Selasa, 29 April 2014

Jurnal Janin #4 : Voice dan Setting



Voice. Huffttt.........Ini adalah bagian yang paling sangat tersulit sekali.

Karena, pengalaman menulis, pengetahuan serta seberapa sering kita membaca akan terlihat di sini. Voice adalah diksi, voice adalah tone. Ini adalah jantung dan saraf cerita. Bayangkan seorang wanita cantik tapi ternyata ia adalah robot. Saya tidak begitu yakin soal ini.

Masalah lagi.

Saya tidak pernah menulis/membaca romansa. Saya tidak memahami voice romansa sama sekali. Saya tahu Thriller atau gaya khas Chuck Palahniuk. Saya tak punya pilihan, saya tetap maju. Maka sebisa mungkin saya buat voice yang unik setiap karakter utamanya. Masing-masing punya gaya narasi sendiri, masing-masing punya pilihan kata sendiri.
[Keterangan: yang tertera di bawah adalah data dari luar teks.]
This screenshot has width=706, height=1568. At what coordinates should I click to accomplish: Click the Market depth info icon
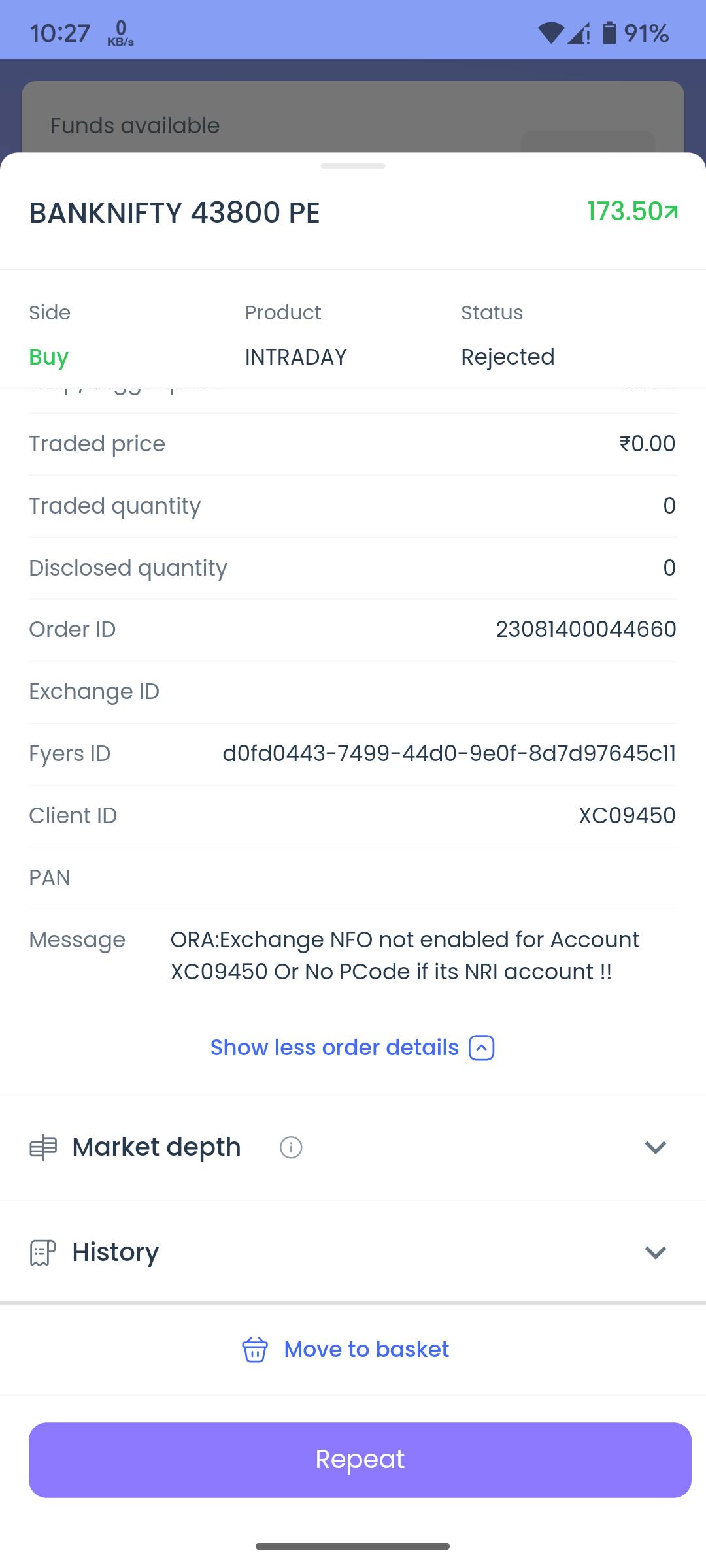[x=291, y=1147]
Hanya itu senjata saya. Hanya itu.

Voice membuat deskripsi menarik dan tak membosankan, tidak narasi robot/wartawan. Namun, saya awam soal gaya romansa.

Saya harus memerhatikan pula kalau narasi harus flow, enak dibaca, dan diikuti. Saya tidak ingin tenggelam arus dalam durja seraya menilik mata langit bercorak muram terpaksa gelagapan ozon berutang angkasa. What? Sederhananya berimbang deskripsi dan narasi, menghindari over voice a la stream of consciousness.  

Voice memang sulit bagi saya tapi inilah bagian yang paling menyenangkan karena saya bisa bereksperimen dengan narasi si protagonis.

Setting.

Cukup lama saya tinggal di Bandung. Jujur, saya tidak terlalu gembira selama tinggal di sana. Statis. Namun, cerita ini sangat pas jika dipadukan dengan setting kota Bandung. Sekarang saya tinggal di Palembang. Saya cukup membayangkan saja tempat-tempat untuk adegan-adegan dalam cerita.

Saya ingin unik untuk kedua plot. Plot utama sepenuhnya berada di malam hari, sementara plot sampingan kebanyakan di pagi hingga sore hari. Musim hujan. Sekali lagi, saya ingin membuat kontras kedua hidup orang ini.